Collected data
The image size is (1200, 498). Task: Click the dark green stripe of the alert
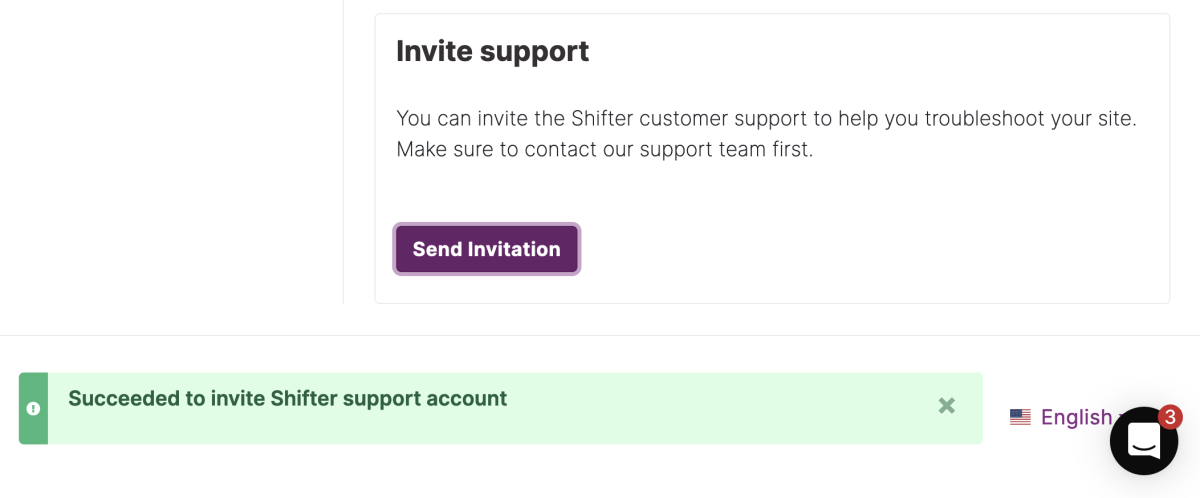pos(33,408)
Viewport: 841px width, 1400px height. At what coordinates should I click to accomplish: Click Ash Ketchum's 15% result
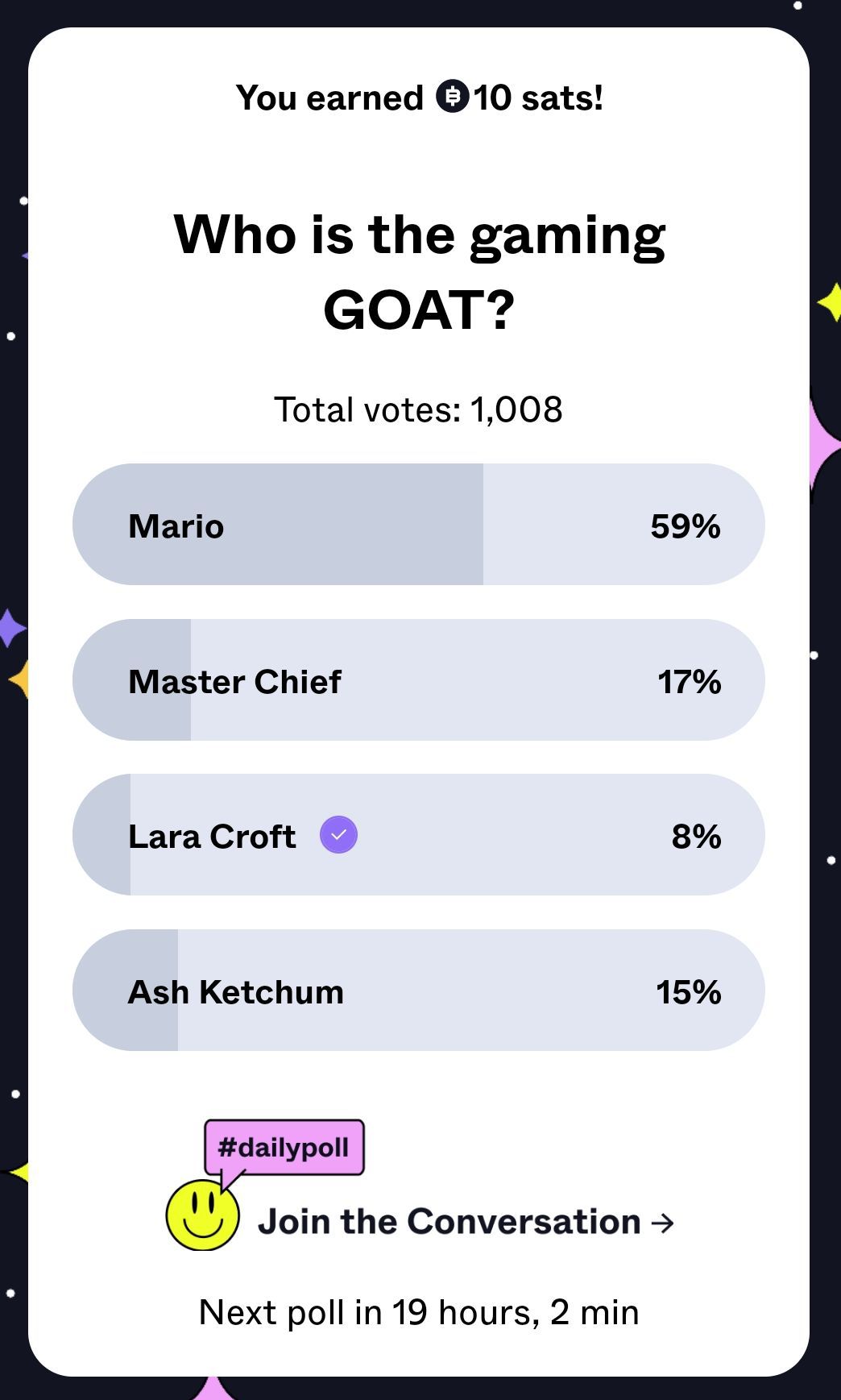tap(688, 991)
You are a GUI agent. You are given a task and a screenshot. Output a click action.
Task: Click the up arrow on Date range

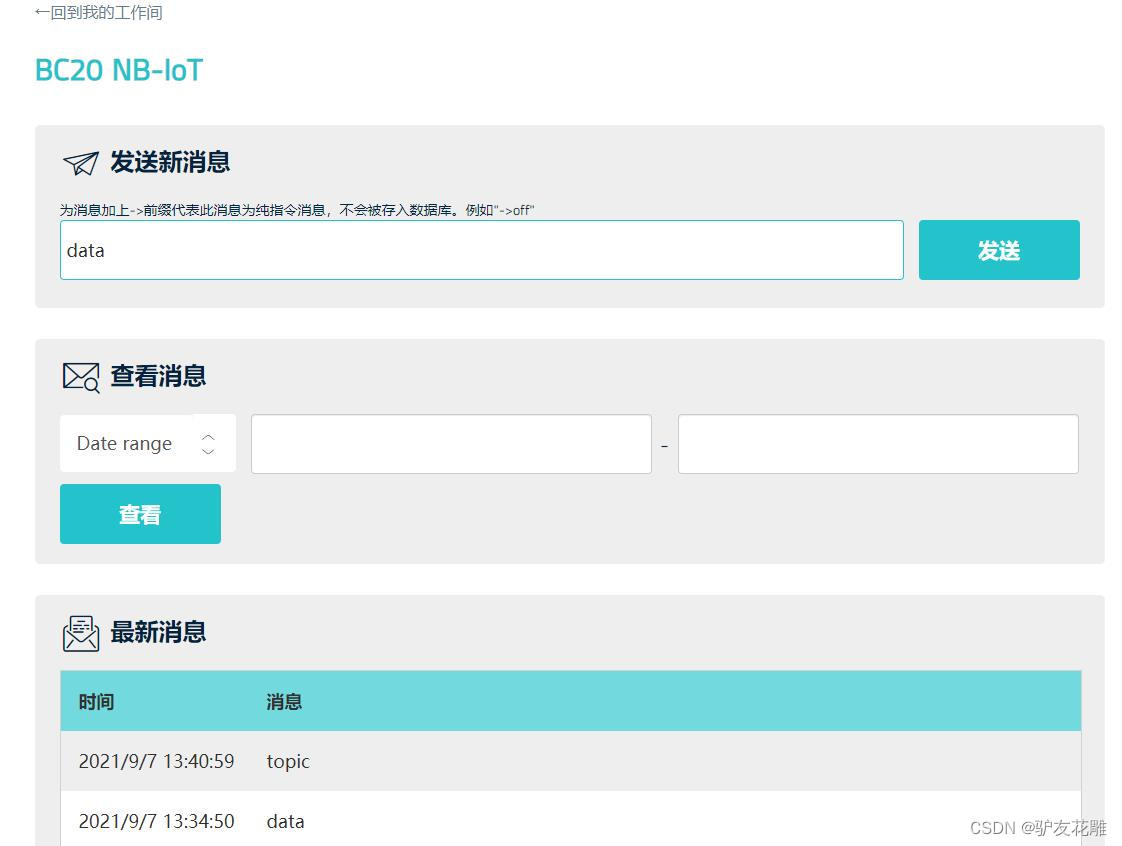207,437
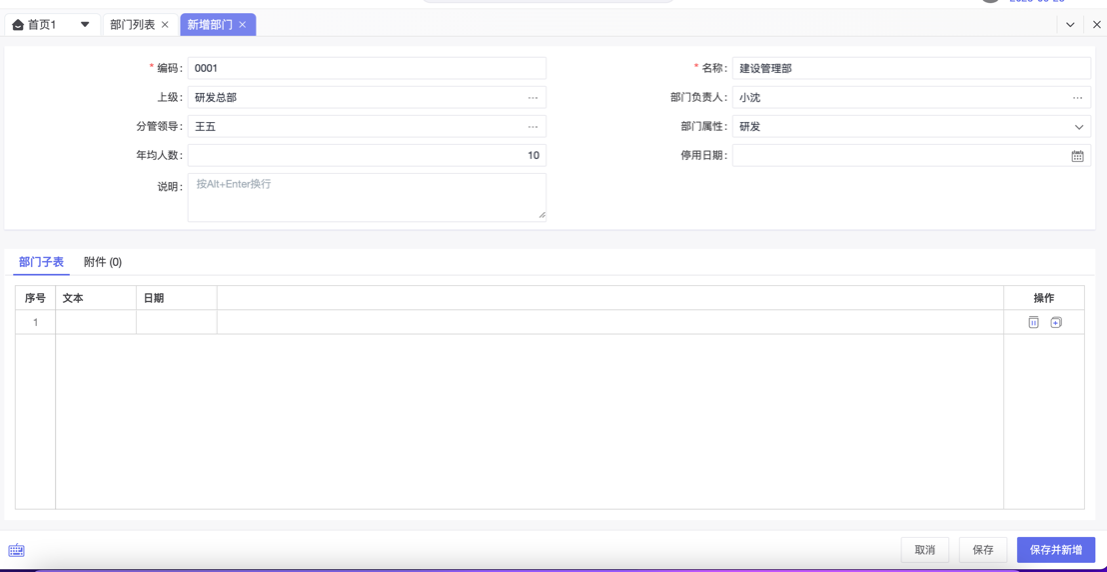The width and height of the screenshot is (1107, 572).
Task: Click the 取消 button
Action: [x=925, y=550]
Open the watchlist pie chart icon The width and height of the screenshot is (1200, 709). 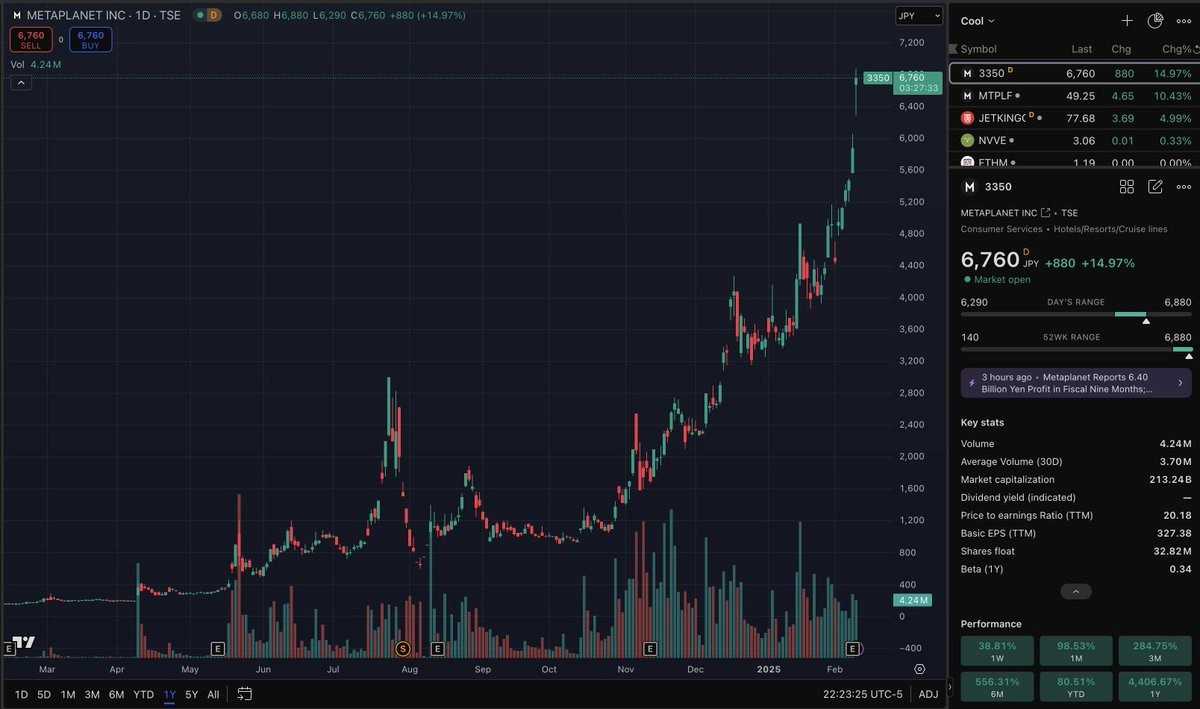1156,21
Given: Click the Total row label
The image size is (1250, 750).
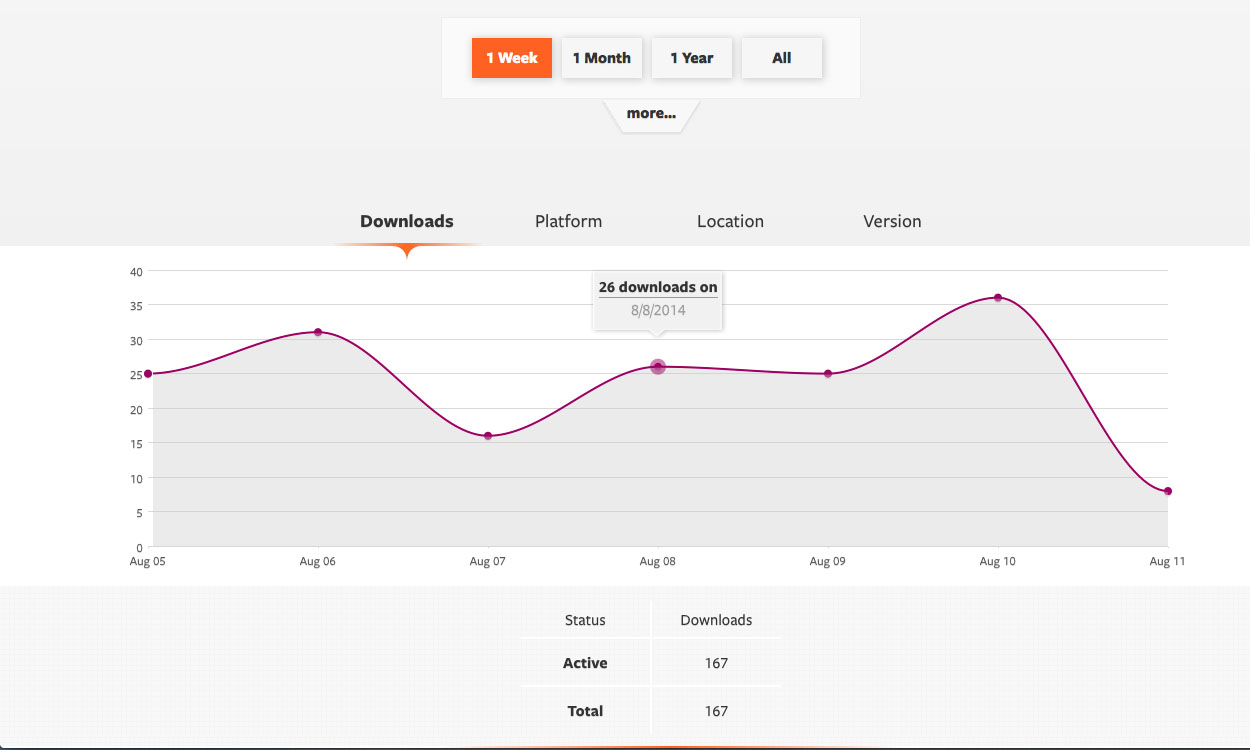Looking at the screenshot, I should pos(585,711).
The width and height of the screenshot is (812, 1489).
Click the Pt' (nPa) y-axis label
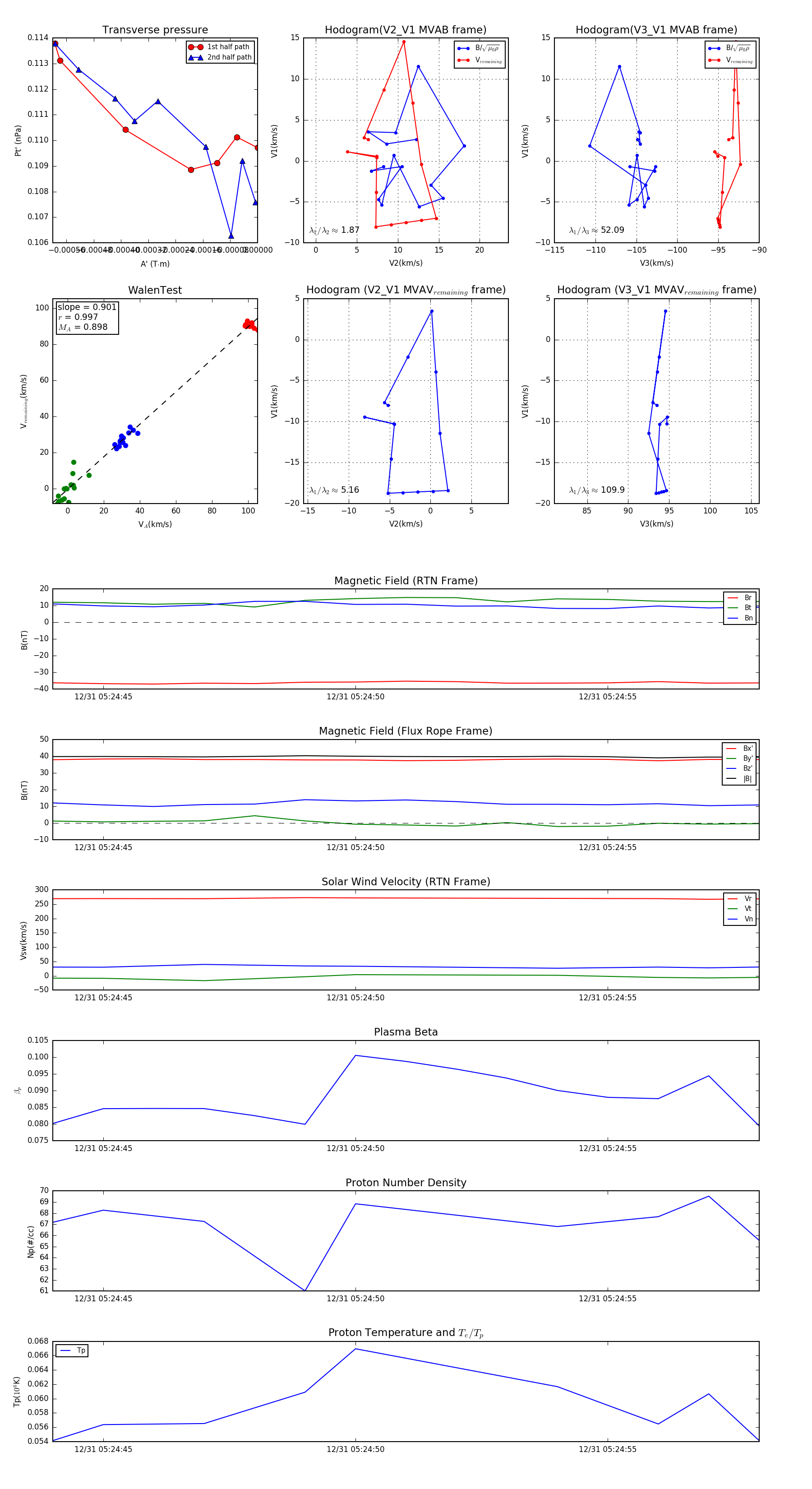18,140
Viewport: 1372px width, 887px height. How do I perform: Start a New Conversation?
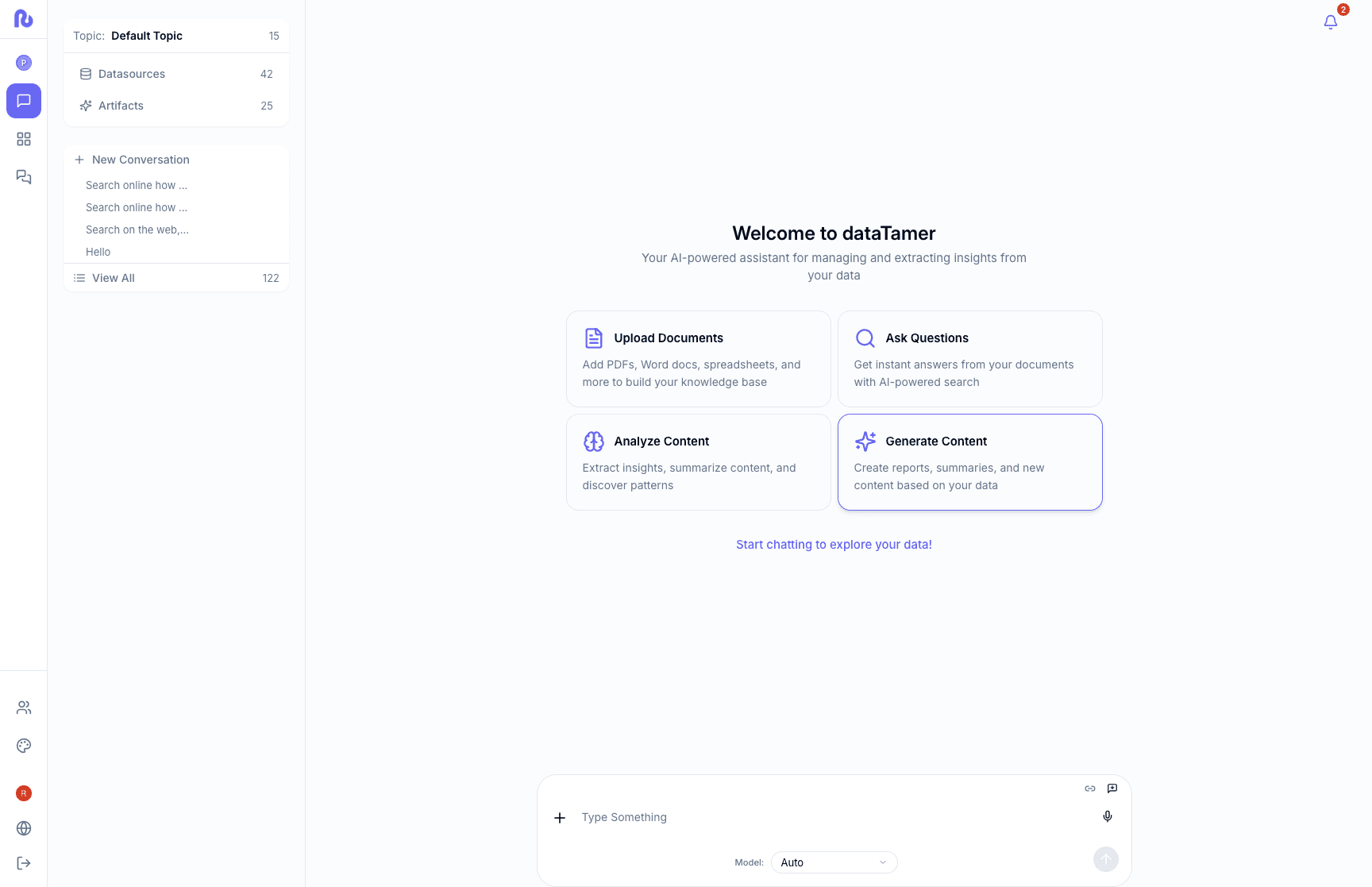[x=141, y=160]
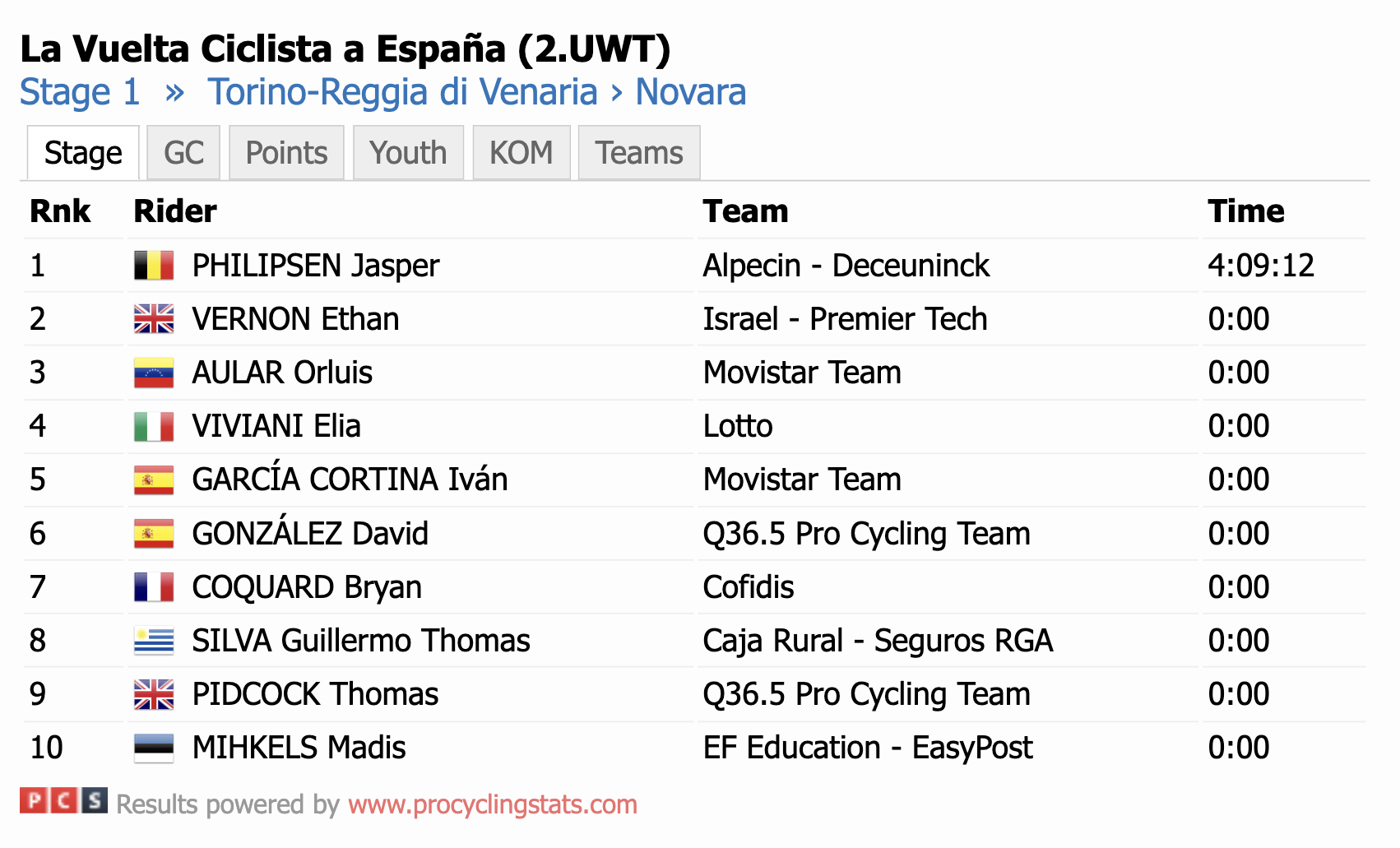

Exercise directions: Exactly and only the lines from the top of the records down to the line containing "You are a GUI" should be transcribed, please, without the pictures.

Exercise output:
The image size is (1200, 498). Task: Click the dark green stripe of the alert
pos(33,408)
Viewport: 841px width, 1400px height. At what coordinates should I click to accomplish: Click Ash Ketchum's 15% result
tap(688, 991)
You are a GUI agent. You are given a task and a screenshot. Output a click action.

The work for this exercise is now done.